Mais la boite et le moteur ne sont pas les seuls en cause quand il s’agit de juger, sévèrement, les aptitudes sportives de l’Alfa : le châssis, neutre, n’incite pas non plus à jouer. Non pas qu’il soit intrinsèquement mauvais, c’est plutôt qu’il ne se départit jamais d’une certaine nonchalance. En le poussant un peu il aura tendance à sous-virer au début mais l’électronique remet rapidement l’auto sur les rails. Rassurant, globalement efficace, mais pas du tout excitant.

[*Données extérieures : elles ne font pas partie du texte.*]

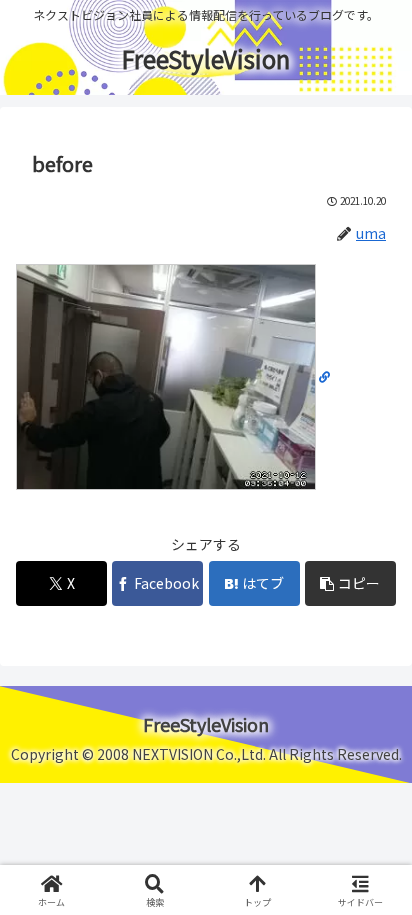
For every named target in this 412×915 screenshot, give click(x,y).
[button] (350, 583)
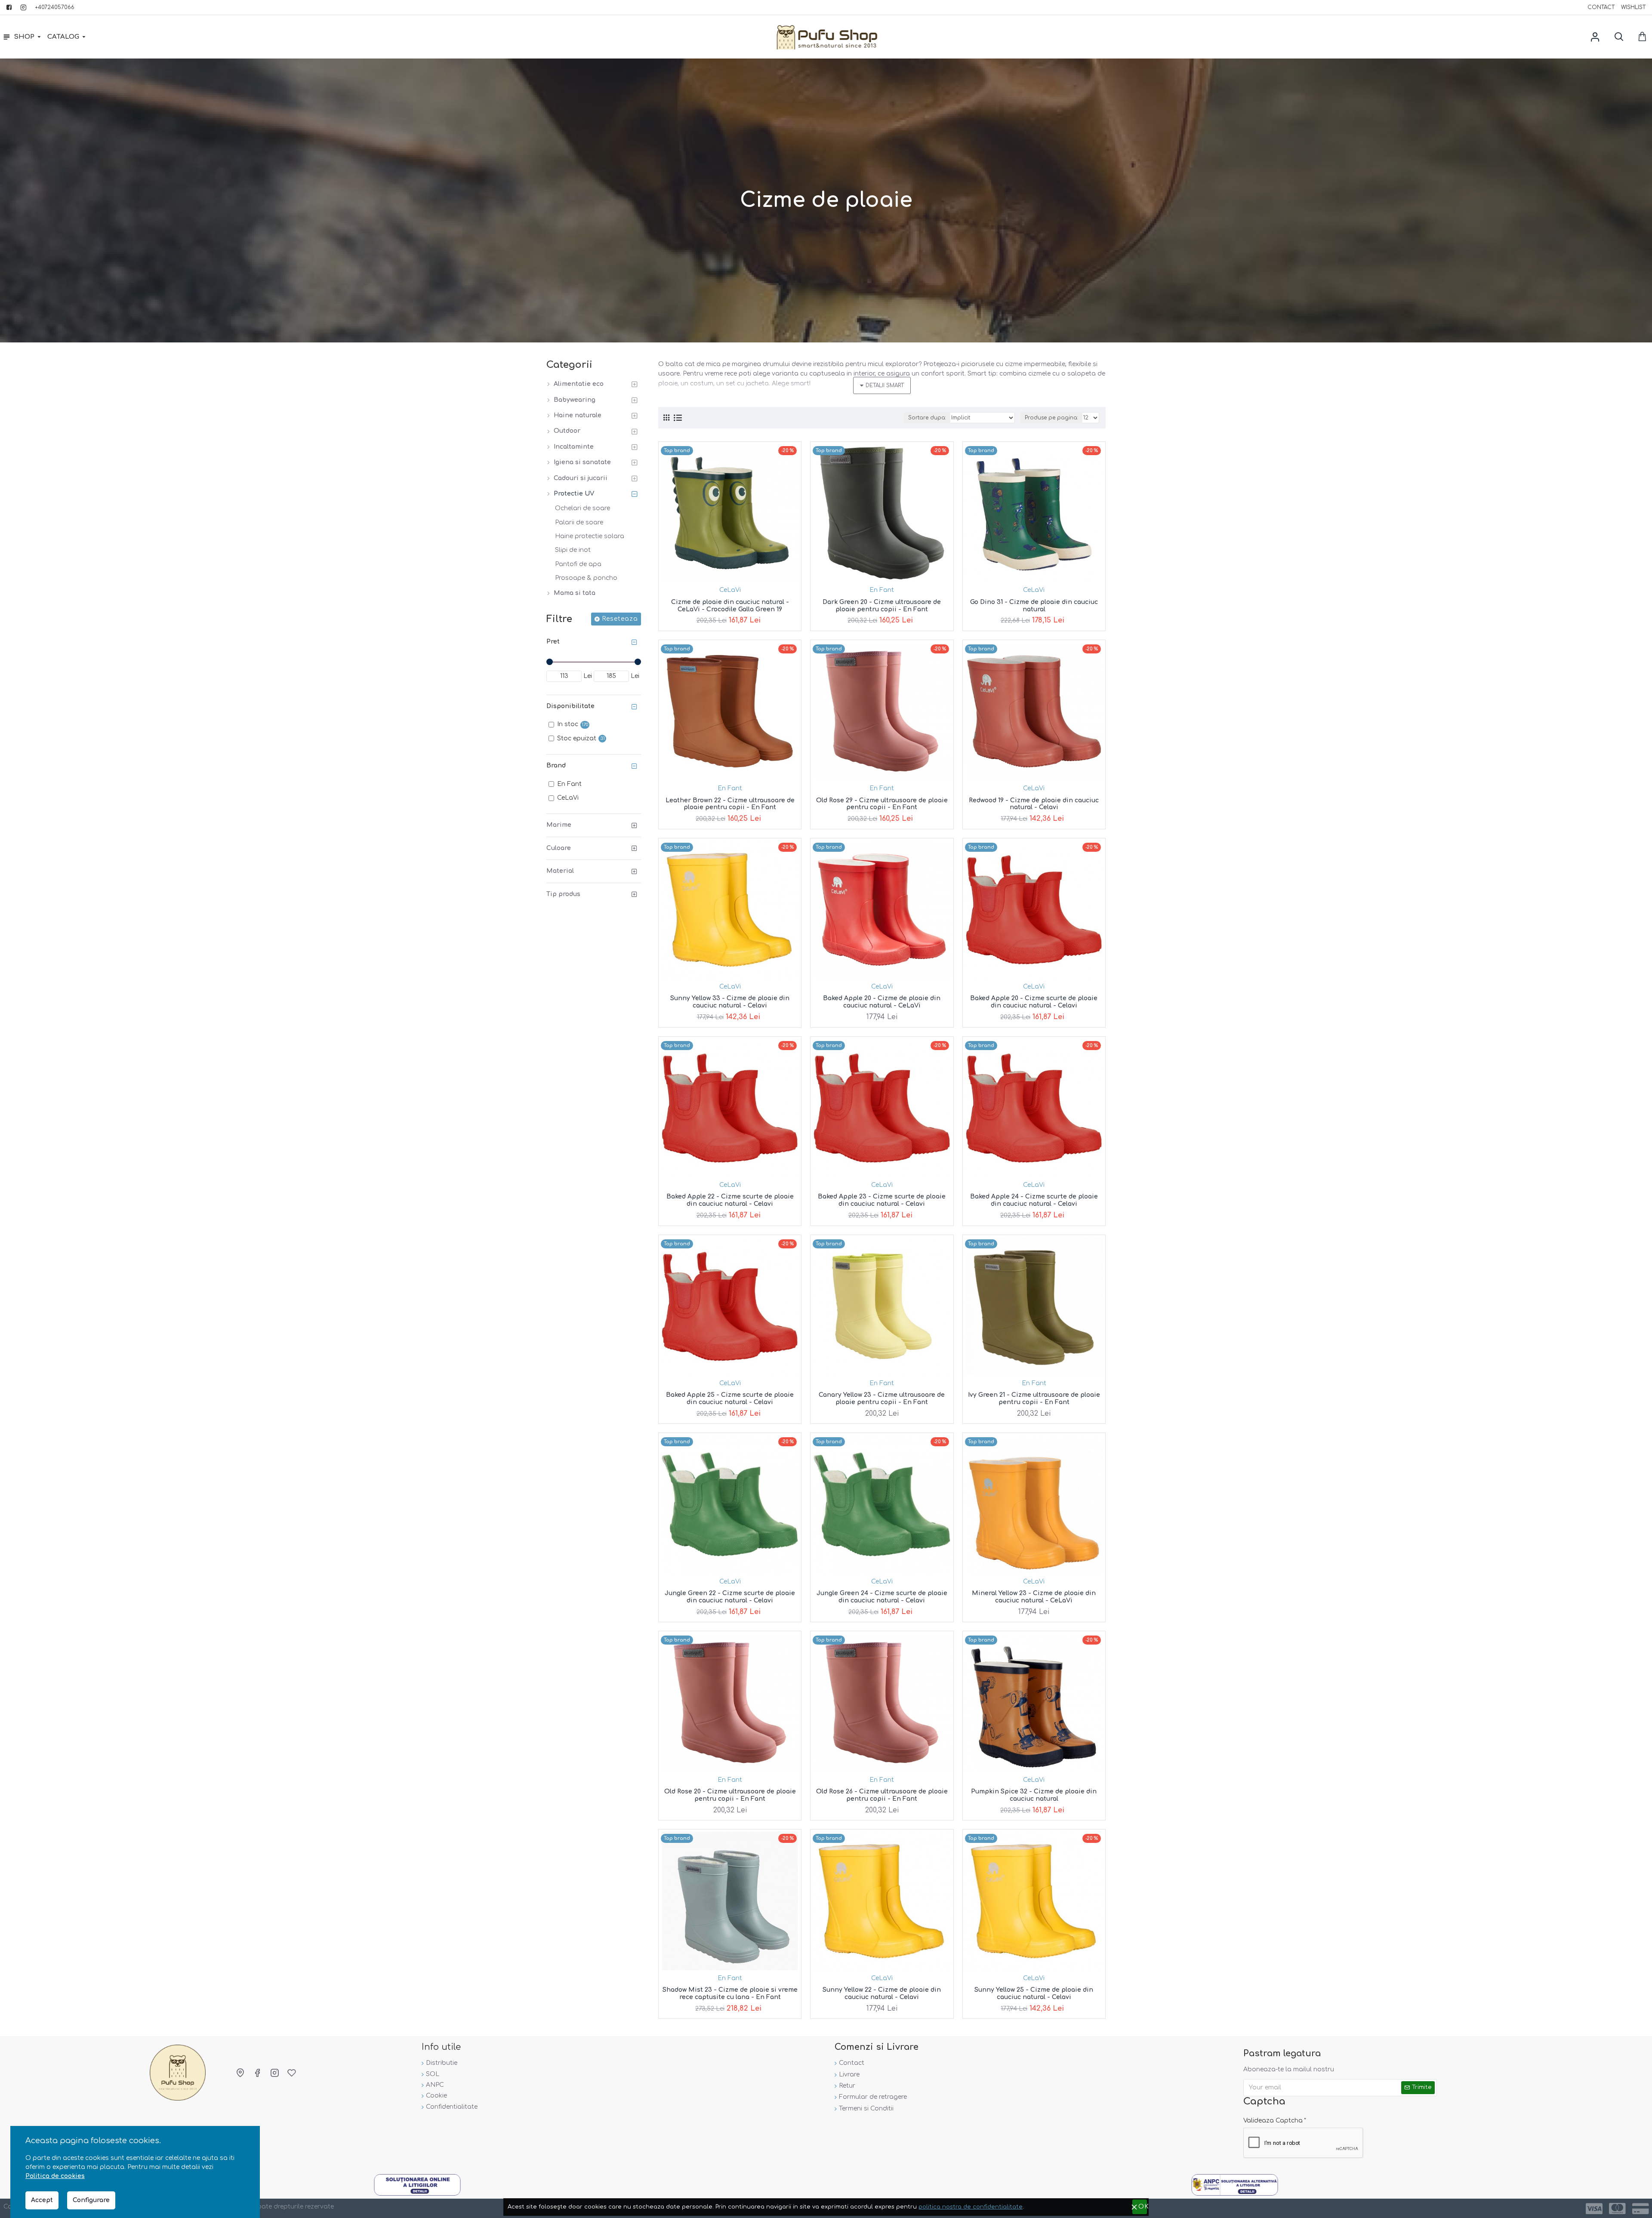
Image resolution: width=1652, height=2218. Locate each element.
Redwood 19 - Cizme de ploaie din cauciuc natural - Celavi (1034, 804)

Après la première journée d’essai, j’ai abandonné toute velléité de chercher la sportivité absolue au volant de la Giulietta. J’ai alors décidé de la traiter en GT. Au final sa boite intelligente et agréable semble toute indiquée. Malheureusement l’Alfa manque là encore d’homogénéité.
Si sa conduite en mode « dynamique cool » est plutôt bien tolérée par le châssis, la boite et le moteur, le confort reste tout de même un point faible : amortissement trop ferme et sièges en bois ne tendent pas vers le pullman.
De plus l’équipement à bord, s’il ne présente pas de manques flagrants, manque une fois de plus d’ergonomie. L’écran multifonctions positionné à l’emplacement habituel de l’autoradio est hors de vue du pilote et nécessite de quitter trop longtemps la route des yeux pour être utilisable de façon naturelle. Le manque de réglages du volant et du siège ne permet pas de trouver une bonne position, le commodo de cruise-control est si bien caché derrière le volant qu’il faut la sensibilité de Ray Charles pour le trouver et deviner comment il s’utilise.
Au final la Giulietta sera perçue au travers du prisme du coup de cœur qu’elle provoquera à son propriétaire : pour l’optimiste amoureux, le verre sera à moitié plein. L’œil et l’oreille sont flattés par la belle. Pour le pessimiste sans sentiments, verre à moitié vide : l’inconfort trop marqué et la performance en retrait plaident en sa défaveur.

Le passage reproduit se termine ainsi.